REQUIRED TASK →
Could you reproduce, word for word, the items from the line containing "Viewport: 501px width, 364px height." up to and including the line containing "Task: Click the Task View taskbar icon"?

PROVIDED RECORDS →

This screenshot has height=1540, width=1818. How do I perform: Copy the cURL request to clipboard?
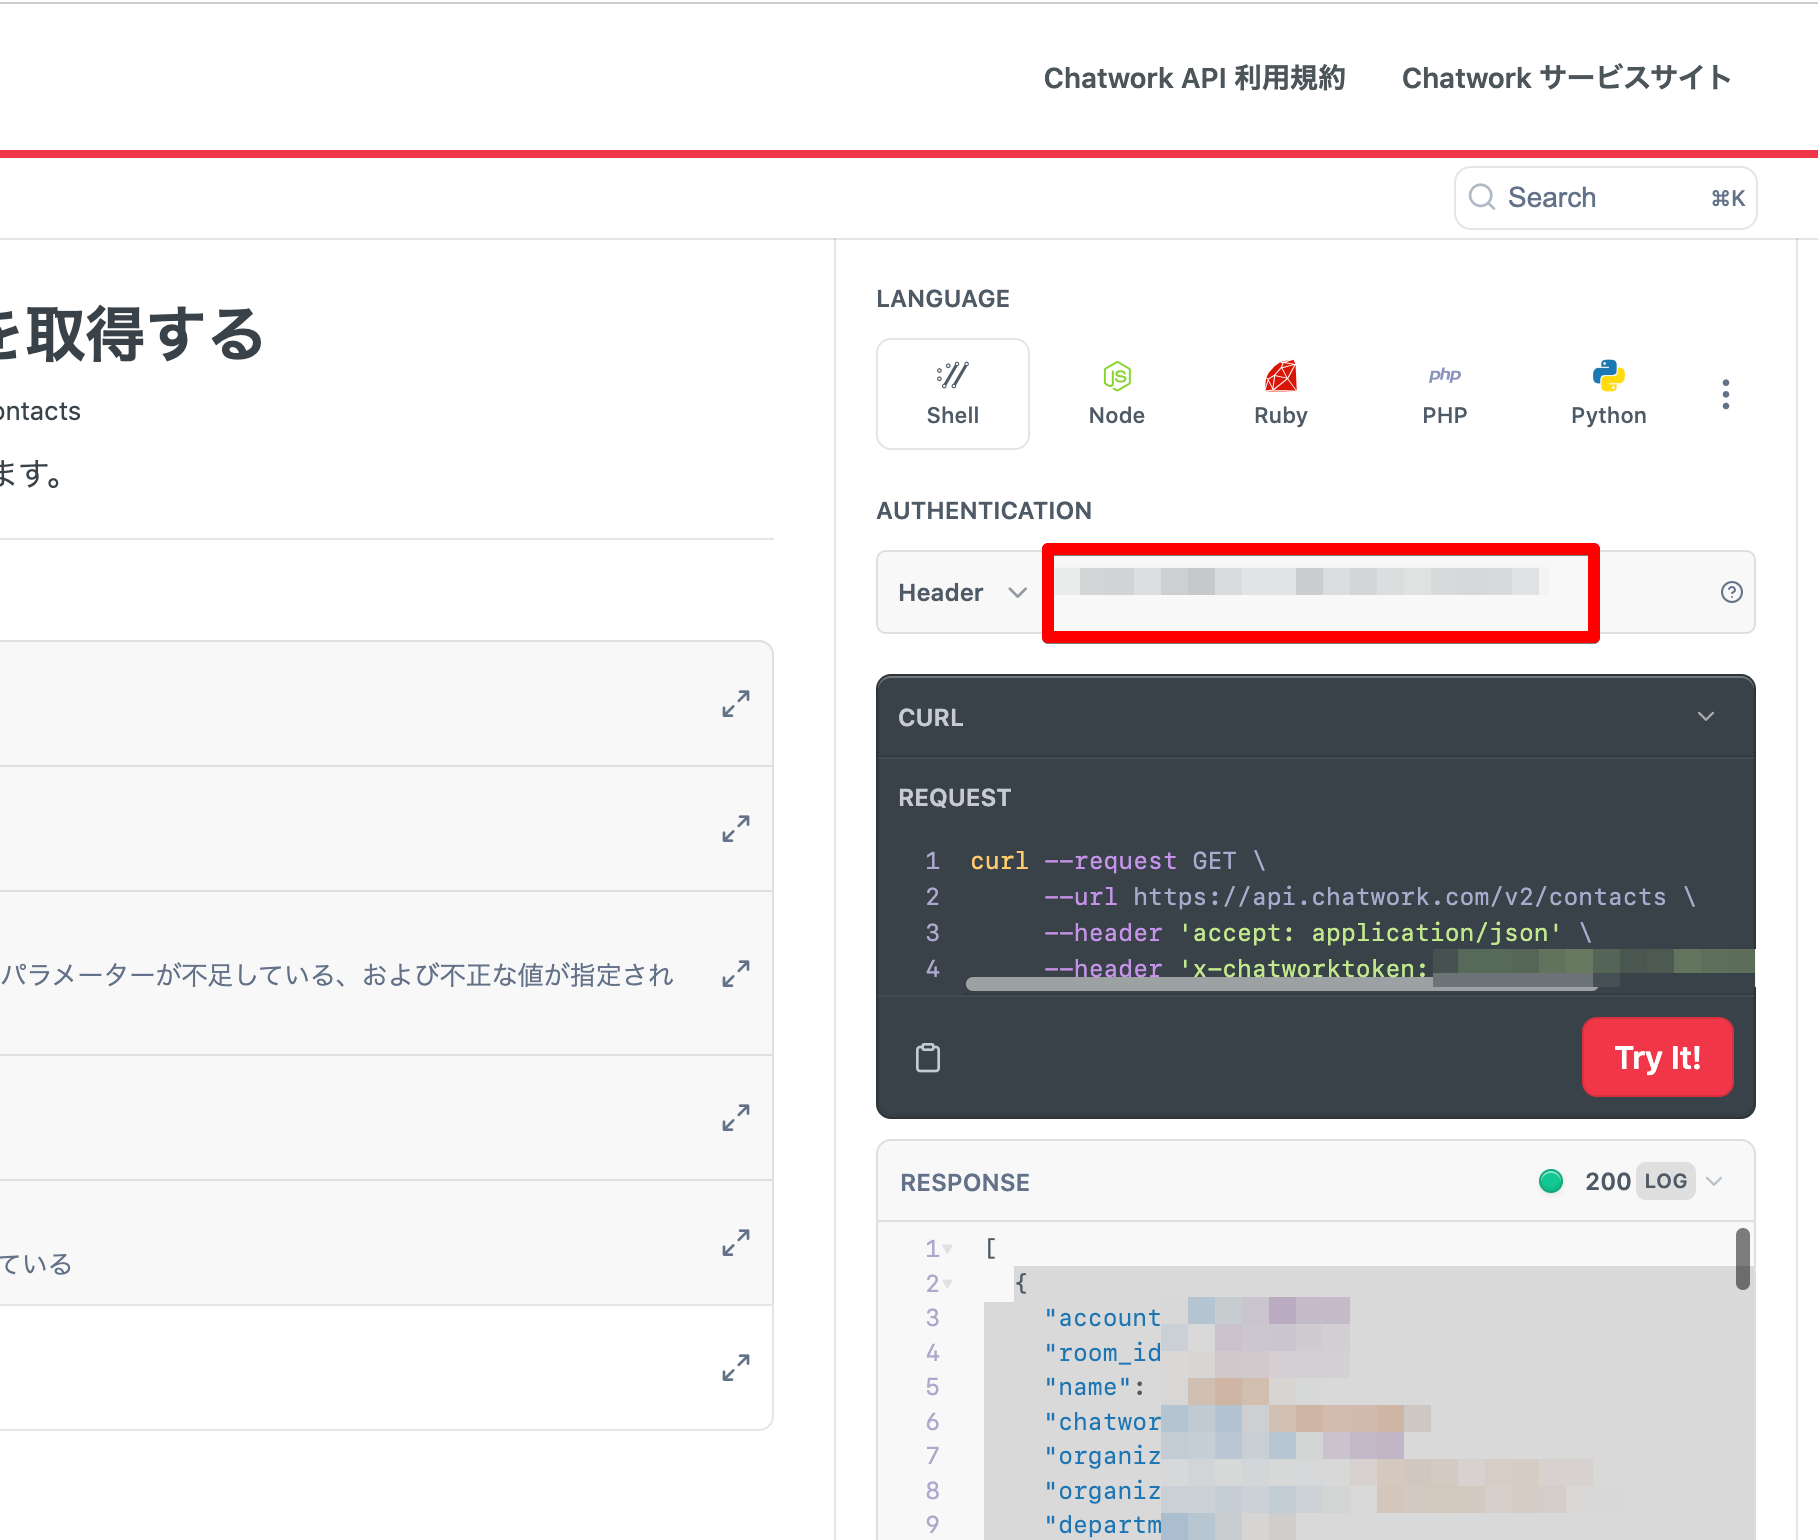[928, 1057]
--
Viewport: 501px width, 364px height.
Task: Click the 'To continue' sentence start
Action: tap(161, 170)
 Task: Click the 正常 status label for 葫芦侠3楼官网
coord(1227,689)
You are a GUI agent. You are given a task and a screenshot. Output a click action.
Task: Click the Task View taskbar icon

THE COMPLETED TASK →
Viewport: 501px width, 364px height.
Task: Click the 'To continue' sentence start
Action: tap(161, 170)
 Task: Click the 正常 status label for 葫芦侠3楼官网
coord(1227,689)
You are a GUI agent. You are given a task and a screenshot. Output a click action.
Task: Click the Task View taskbar icon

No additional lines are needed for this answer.